● **TASK INSTRUCTIONS**: Please repeat the data from the line containing "Screen dimensions: 2357x1473" through the end, omitting the pictures.

● **ROWS**:
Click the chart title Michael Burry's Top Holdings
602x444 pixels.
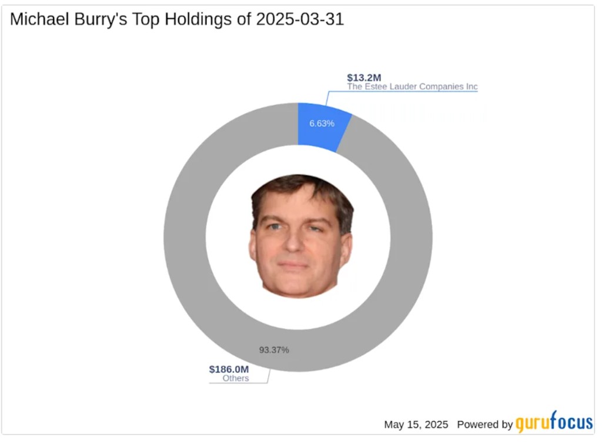coord(177,19)
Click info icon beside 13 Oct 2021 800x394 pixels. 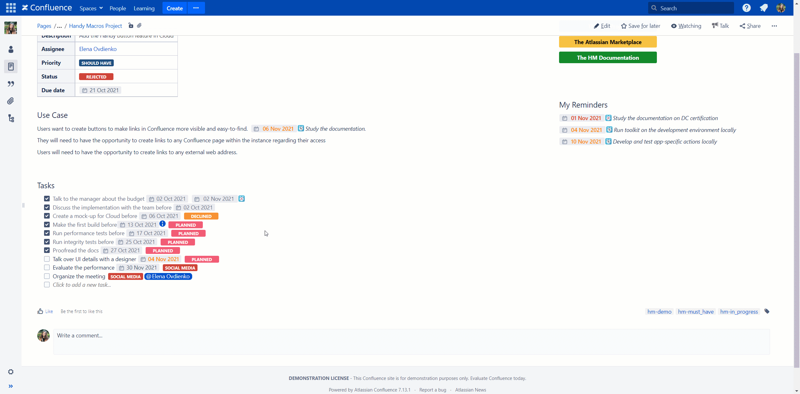(x=163, y=224)
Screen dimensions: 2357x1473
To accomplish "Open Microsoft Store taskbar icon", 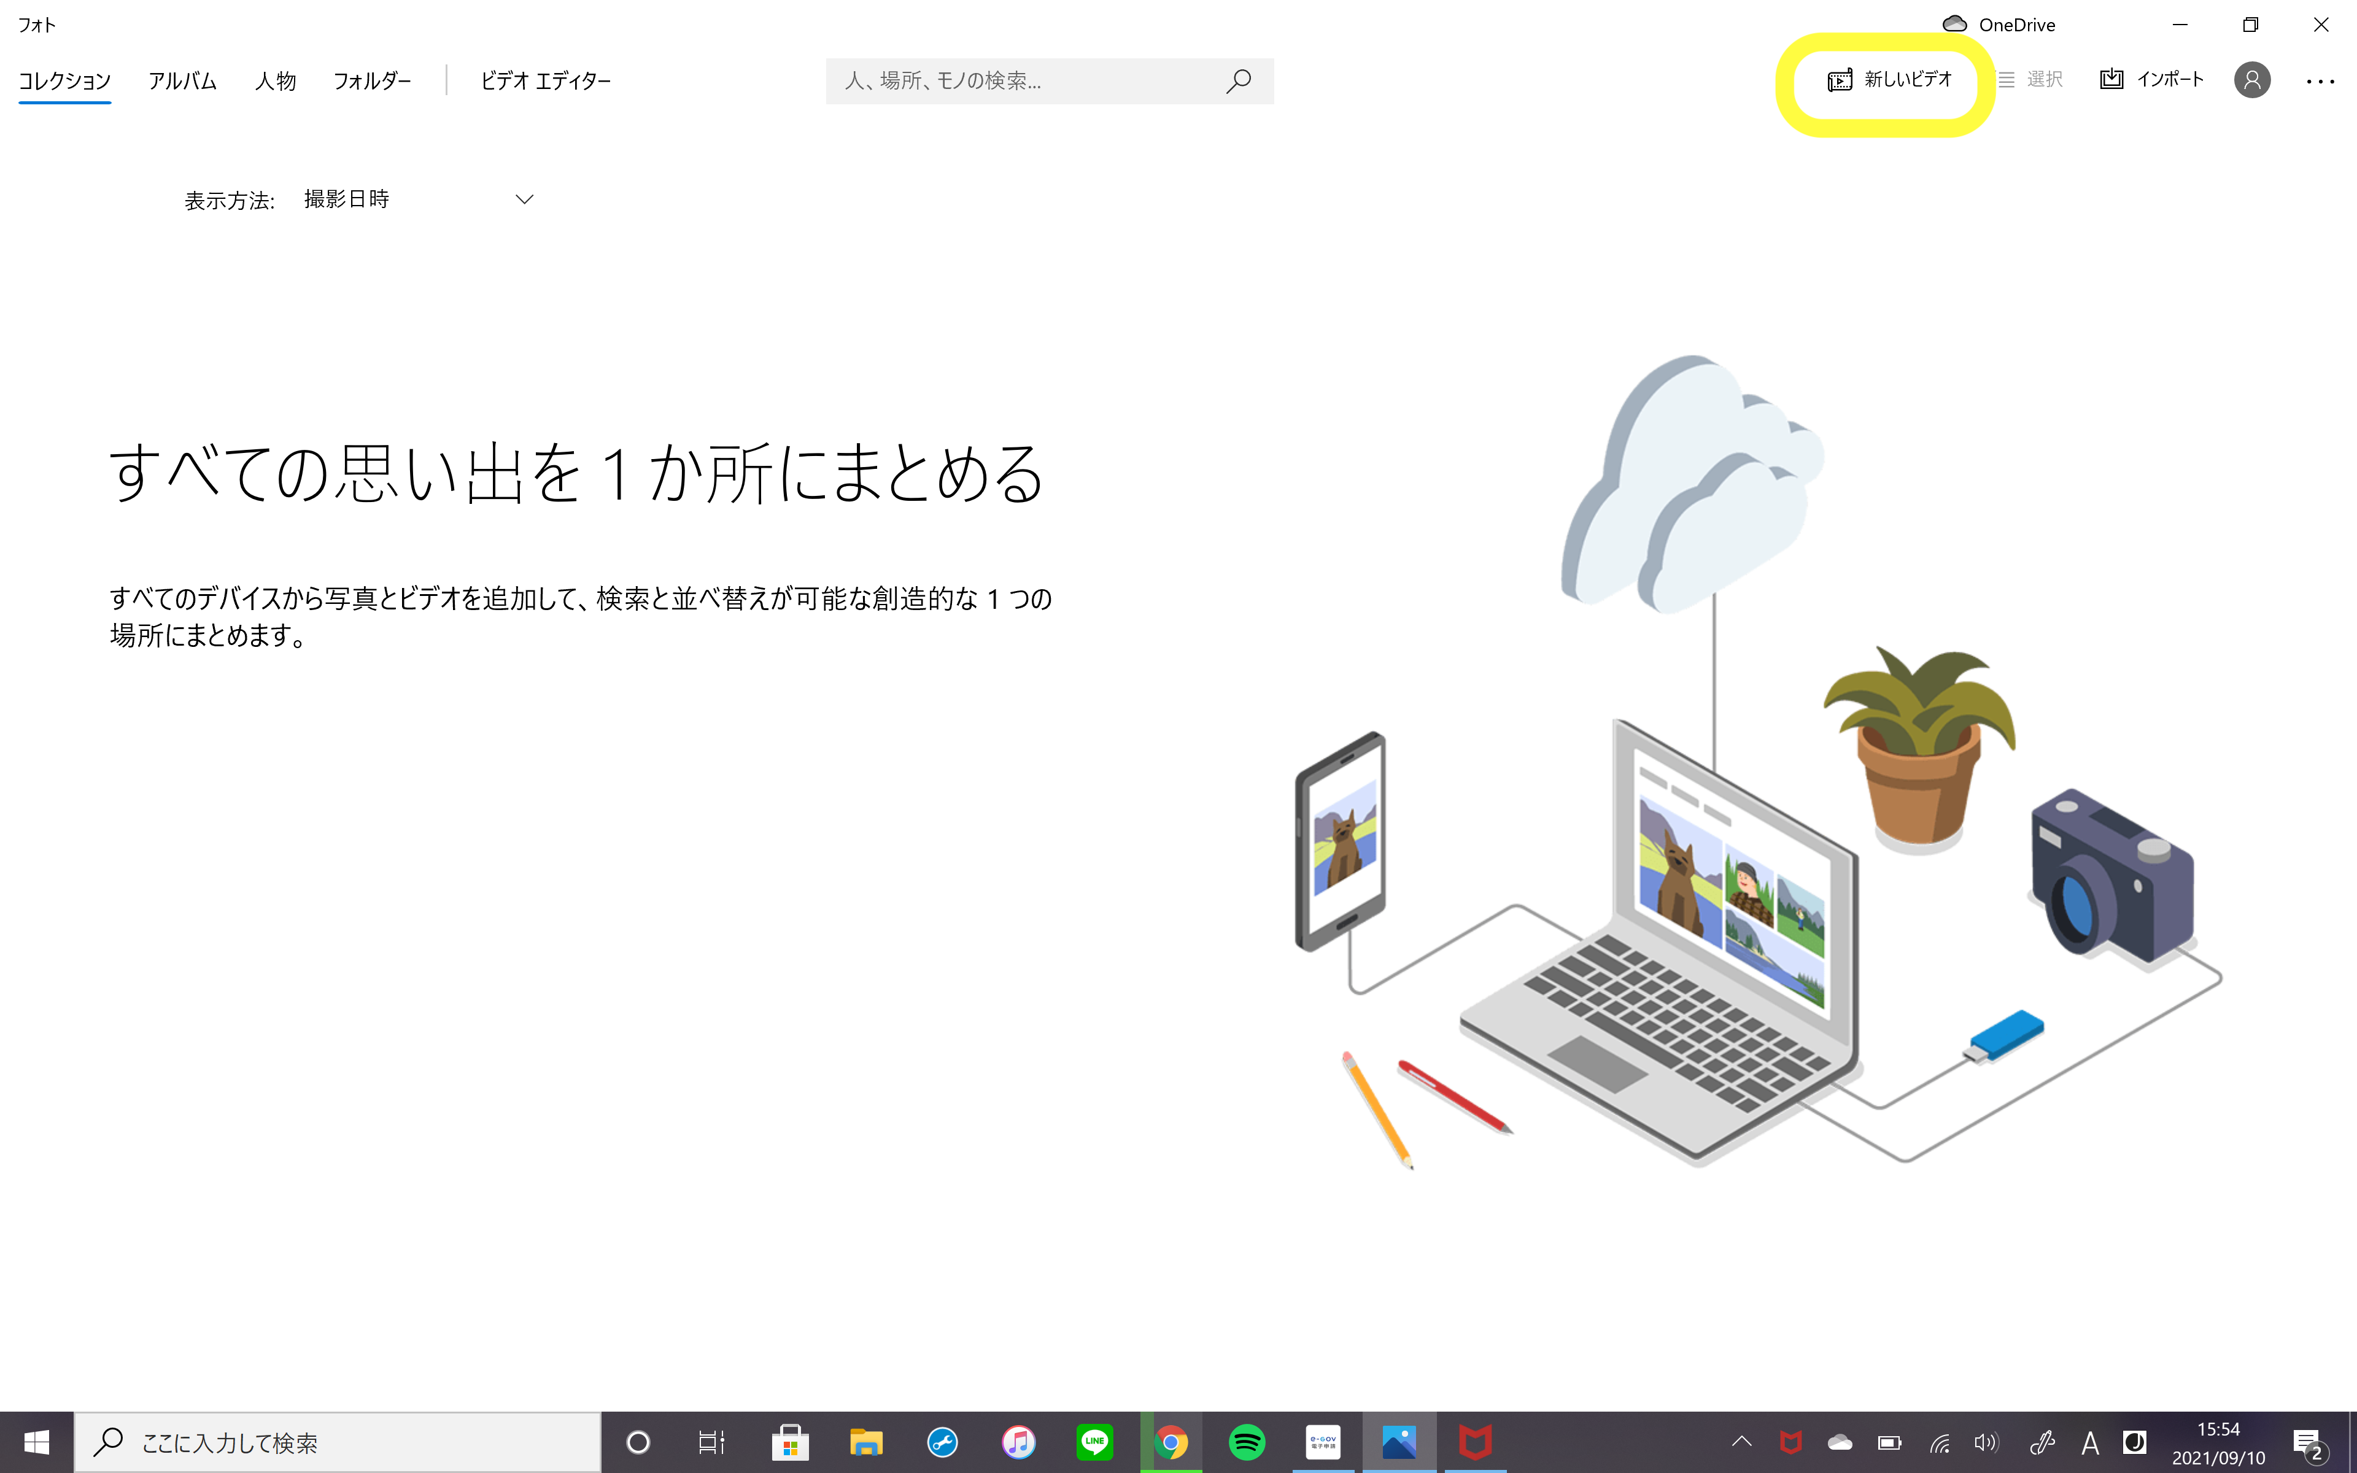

● **CORRECT ANSWER**:
Screen dimensions: 2357x1473
To accomplish "Open Microsoft Store taskbar icon", 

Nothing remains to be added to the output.